» **WHAT YOU HAVE TO DO**
Once the line with "Where should I click to: Buy" is found in the data, output it and each following line exactly, up to and including the line with "Given: Click the impressions value 34,053", and nothing before or after.

» **Stored data entries**
---

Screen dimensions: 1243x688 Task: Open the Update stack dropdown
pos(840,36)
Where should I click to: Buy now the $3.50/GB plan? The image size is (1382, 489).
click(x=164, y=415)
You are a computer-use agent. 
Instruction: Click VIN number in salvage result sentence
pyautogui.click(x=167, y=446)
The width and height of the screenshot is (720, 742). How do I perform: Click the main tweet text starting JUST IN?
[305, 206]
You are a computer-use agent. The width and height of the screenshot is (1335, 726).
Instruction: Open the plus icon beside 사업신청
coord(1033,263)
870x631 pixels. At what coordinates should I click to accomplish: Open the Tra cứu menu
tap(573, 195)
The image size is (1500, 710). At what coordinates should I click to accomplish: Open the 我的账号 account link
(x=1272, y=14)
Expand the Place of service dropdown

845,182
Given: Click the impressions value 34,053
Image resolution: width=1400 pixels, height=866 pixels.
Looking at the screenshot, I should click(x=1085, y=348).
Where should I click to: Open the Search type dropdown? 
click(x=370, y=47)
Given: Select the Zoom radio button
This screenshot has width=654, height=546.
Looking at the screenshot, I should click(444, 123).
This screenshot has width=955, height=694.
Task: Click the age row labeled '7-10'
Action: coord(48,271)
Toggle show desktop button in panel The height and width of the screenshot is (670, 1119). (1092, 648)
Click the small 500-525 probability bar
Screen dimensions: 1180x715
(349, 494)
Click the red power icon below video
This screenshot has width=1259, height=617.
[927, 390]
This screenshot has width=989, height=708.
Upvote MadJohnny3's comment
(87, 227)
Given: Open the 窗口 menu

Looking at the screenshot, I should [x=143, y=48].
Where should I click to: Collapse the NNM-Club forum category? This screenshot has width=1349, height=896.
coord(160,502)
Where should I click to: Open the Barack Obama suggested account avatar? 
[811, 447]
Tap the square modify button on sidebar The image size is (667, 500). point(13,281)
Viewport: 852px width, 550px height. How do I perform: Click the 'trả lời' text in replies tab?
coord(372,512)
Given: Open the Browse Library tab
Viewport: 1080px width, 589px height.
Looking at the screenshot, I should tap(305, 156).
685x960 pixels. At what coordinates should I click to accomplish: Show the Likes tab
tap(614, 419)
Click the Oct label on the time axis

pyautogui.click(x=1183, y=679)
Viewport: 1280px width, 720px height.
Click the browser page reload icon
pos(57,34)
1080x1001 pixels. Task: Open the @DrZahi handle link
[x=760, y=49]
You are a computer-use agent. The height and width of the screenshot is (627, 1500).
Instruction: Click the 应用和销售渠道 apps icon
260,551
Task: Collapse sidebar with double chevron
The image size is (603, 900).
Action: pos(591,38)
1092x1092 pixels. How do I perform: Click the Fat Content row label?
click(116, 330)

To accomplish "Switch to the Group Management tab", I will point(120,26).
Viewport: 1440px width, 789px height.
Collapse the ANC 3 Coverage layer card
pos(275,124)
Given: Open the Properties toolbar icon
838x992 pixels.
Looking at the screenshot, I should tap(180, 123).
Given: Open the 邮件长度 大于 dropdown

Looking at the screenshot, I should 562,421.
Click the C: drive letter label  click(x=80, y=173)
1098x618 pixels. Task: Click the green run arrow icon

---

» **YOUR RESPONSE**
Where should I click to: Buy now the $3.50/GB plan? The image size is (1382, 489).
click(x=164, y=415)
You are a computer-use agent. 
Instruction: Click VIN number in salvage result sentence
pyautogui.click(x=167, y=446)
The width and height of the screenshot is (720, 742). How do I perform: Click the main tweet text starting JUST IN?
[305, 206]
You are a computer-use agent. The width and height of the screenshot is (1335, 726).
Instruction: Open the plus icon beside 사업신청
coord(1033,263)
870x631 pixels. At what coordinates should I click to accomplish: Open the Tra cứu menu
tap(573, 195)
The image size is (1500, 710). At what coordinates should I click to accomplish: Open the 我的账号 account link
(x=1272, y=14)
Expand the Place of service dropdown

845,182
Given: Click the impressions value 34,053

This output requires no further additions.